◆ Data supplied ◆
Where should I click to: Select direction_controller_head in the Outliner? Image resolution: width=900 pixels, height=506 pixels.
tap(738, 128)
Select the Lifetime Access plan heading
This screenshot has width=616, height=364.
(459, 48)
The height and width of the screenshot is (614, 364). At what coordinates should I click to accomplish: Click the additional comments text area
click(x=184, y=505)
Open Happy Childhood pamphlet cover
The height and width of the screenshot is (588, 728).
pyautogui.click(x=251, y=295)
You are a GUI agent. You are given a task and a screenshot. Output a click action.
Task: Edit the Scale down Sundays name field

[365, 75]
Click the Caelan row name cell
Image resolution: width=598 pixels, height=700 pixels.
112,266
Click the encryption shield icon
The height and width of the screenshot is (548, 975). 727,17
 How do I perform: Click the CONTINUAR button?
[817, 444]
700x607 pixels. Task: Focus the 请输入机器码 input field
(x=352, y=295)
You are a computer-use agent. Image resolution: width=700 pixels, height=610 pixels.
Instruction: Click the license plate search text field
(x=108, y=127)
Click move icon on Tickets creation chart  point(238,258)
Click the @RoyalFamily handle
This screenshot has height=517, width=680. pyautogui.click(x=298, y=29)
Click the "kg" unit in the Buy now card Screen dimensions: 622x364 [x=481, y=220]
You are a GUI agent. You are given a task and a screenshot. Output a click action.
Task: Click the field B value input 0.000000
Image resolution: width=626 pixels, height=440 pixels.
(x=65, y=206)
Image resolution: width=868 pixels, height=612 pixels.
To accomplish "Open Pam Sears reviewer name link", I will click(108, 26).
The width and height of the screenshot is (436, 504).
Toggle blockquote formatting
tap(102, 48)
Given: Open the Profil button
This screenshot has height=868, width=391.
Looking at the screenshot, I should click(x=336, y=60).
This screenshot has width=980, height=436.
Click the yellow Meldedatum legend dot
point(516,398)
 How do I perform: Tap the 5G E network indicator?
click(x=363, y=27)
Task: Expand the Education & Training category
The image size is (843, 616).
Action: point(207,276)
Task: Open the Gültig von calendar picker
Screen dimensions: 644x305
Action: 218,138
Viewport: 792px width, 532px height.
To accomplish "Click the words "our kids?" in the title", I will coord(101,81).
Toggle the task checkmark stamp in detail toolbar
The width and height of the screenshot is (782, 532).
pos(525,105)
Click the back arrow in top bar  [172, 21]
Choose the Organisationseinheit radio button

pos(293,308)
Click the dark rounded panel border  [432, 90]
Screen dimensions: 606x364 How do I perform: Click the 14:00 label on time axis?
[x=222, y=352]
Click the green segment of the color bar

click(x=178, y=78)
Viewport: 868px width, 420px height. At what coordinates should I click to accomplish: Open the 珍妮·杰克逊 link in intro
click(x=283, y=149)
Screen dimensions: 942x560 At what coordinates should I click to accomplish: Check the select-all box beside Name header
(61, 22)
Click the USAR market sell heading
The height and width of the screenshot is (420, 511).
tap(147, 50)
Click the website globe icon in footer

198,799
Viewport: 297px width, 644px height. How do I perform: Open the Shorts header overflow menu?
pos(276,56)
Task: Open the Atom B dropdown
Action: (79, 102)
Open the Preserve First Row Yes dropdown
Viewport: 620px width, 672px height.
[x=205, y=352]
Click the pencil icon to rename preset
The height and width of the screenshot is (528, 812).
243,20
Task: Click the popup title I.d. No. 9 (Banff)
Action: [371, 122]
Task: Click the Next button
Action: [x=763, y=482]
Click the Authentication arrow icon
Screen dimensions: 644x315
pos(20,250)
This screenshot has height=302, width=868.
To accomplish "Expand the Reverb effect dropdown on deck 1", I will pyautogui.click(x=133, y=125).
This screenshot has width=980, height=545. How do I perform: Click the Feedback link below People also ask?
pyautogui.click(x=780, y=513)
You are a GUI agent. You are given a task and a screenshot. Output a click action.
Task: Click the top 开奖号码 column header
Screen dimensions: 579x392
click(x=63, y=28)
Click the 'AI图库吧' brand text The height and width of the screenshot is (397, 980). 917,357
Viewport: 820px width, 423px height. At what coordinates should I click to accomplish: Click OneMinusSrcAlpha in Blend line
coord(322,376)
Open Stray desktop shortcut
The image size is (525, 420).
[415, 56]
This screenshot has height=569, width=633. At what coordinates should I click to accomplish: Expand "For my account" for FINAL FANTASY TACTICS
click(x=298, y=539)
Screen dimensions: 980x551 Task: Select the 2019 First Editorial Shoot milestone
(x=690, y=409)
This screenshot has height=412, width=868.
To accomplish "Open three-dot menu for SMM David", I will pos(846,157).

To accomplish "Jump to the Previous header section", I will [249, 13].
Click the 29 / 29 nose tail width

◆ Your assignment ◆
Print all of the data exactly as it stands above.

◆ Answer to this exercise ◆
Where should I click to: Select direction_controller_head in the Outliner? Image resolution: width=900 pixels, height=506 pixels.
tap(738, 128)
Select the Lifetime Access plan heading
This screenshot has width=616, height=364.
(459, 48)
The height and width of the screenshot is (614, 364). At what coordinates should I click to accomplish: Click the additional comments text area
click(x=184, y=505)
Open Happy Childhood pamphlet cover
The height and width of the screenshot is (588, 728).
pyautogui.click(x=251, y=295)
You are a GUI agent. You are given a task and a screenshot. Output a click action.
Task: Edit the Scale down Sundays name field

[365, 75]
Click the Caelan row name cell
Image resolution: width=598 pixels, height=700 pixels.
112,266
Click the encryption shield icon
The height and width of the screenshot is (548, 975). 727,17
 How do I perform: Click the CONTINUAR button?
[817, 444]
700x607 pixels. Task: Focus the 请输入机器码 input field
(x=352, y=295)
You are a computer-use agent. Image resolution: width=700 pixels, height=610 pixels.
Instruction: Click the license plate search text field
(x=108, y=127)
Click move icon on Tickets creation chart  point(238,258)
Click the @RoyalFamily handle
This screenshot has height=517, width=680. pyautogui.click(x=298, y=29)
Click the "kg" unit in the Buy now card Screen dimensions: 622x364 [x=481, y=220]
You are a GUI agent. You are given a task and a screenshot. Output a click action.
Task: Click the field B value input 0.000000
Image resolution: width=626 pixels, height=440 pixels.
(x=65, y=206)
Image resolution: width=868 pixels, height=612 pixels.
To accomplish "Open Pam Sears reviewer name link", I will click(108, 26).
The width and height of the screenshot is (436, 504).
Toggle blockquote formatting
tap(102, 48)
Given: Open the Profil button
This screenshot has height=868, width=391.
Looking at the screenshot, I should click(x=336, y=60).
This screenshot has width=980, height=436.
Click the yellow Meldedatum legend dot
point(516,398)
 How do I perform: Tap the 5G E network indicator?
click(x=363, y=27)
Task: Expand the Education & Training category
The image size is (843, 616).
Action: point(207,276)
Task: Open the Gültig von calendar picker
Screen dimensions: 644x305
Action: 218,138
Viewport: 792px width, 532px height.
To accomplish "Click the words "our kids?" in the title", I will coord(101,81).
Toggle the task checkmark stamp in detail toolbar
The width and height of the screenshot is (782, 532).
pos(525,105)
Click the back arrow in top bar  [172, 21]
Choose the Organisationseinheit radio button

pos(293,308)
Click the dark rounded panel border  [432, 90]
Screen dimensions: 606x364 How do I perform: Click the 14:00 label on time axis?
[x=222, y=352]
Click the green segment of the color bar

click(x=178, y=78)
Viewport: 868px width, 420px height. At what coordinates should I click to accomplish: Open the 珍妮·杰克逊 link in intro
click(x=283, y=149)
Screen dimensions: 942x560 At what coordinates should I click to accomplish: Check the select-all box beside Name header
(61, 22)
Click the USAR market sell heading
The height and width of the screenshot is (420, 511).
tap(147, 50)
Click the website globe icon in footer

198,799
Viewport: 297px width, 644px height. How do I perform: Open the Shorts header overflow menu?
pos(276,56)
Task: Open the Atom B dropdown
Action: (79, 102)
Open the Preserve First Row Yes dropdown
Viewport: 620px width, 672px height.
[x=205, y=352]
Click the pencil icon to rename preset
The height and width of the screenshot is (528, 812).
243,20
Task: Click the popup title I.d. No. 9 (Banff)
Action: [371, 122]
Task: Click the Next button
Action: [x=763, y=482]
Click the Authentication arrow icon
Screen dimensions: 644x315
pos(20,250)
This screenshot has height=302, width=868.
To accomplish "Expand the Reverb effect dropdown on deck 1", I will pyautogui.click(x=133, y=125).
This screenshot has width=980, height=545. How do I perform: Click the Feedback link below People also ask?
pyautogui.click(x=780, y=513)
You are a GUI agent. You are given a task and a screenshot. Output a click action.
Task: Click the top 开奖号码 column header
Screen dimensions: 579x392
click(x=63, y=28)
Click the 'AI图库吧' brand text The height and width of the screenshot is (397, 980). 917,357
Viewport: 820px width, 423px height. At what coordinates should I click to accomplish: Click OneMinusSrcAlpha in Blend line
coord(322,376)
Open Stray desktop shortcut
The image size is (525, 420).
[415, 56]
This screenshot has height=569, width=633. At what coordinates should I click to accomplish: Expand "For my account" for FINAL FANTASY TACTICS
click(x=298, y=539)
Screen dimensions: 980x551 Task: Select the 2019 First Editorial Shoot milestone
(x=690, y=409)
This screenshot has height=412, width=868.
To accomplish "Open three-dot menu for SMM David", I will pos(846,157).

To accomplish "Jump to the Previous header section", I will [249, 13].
Click the 29 / 29 nose tail width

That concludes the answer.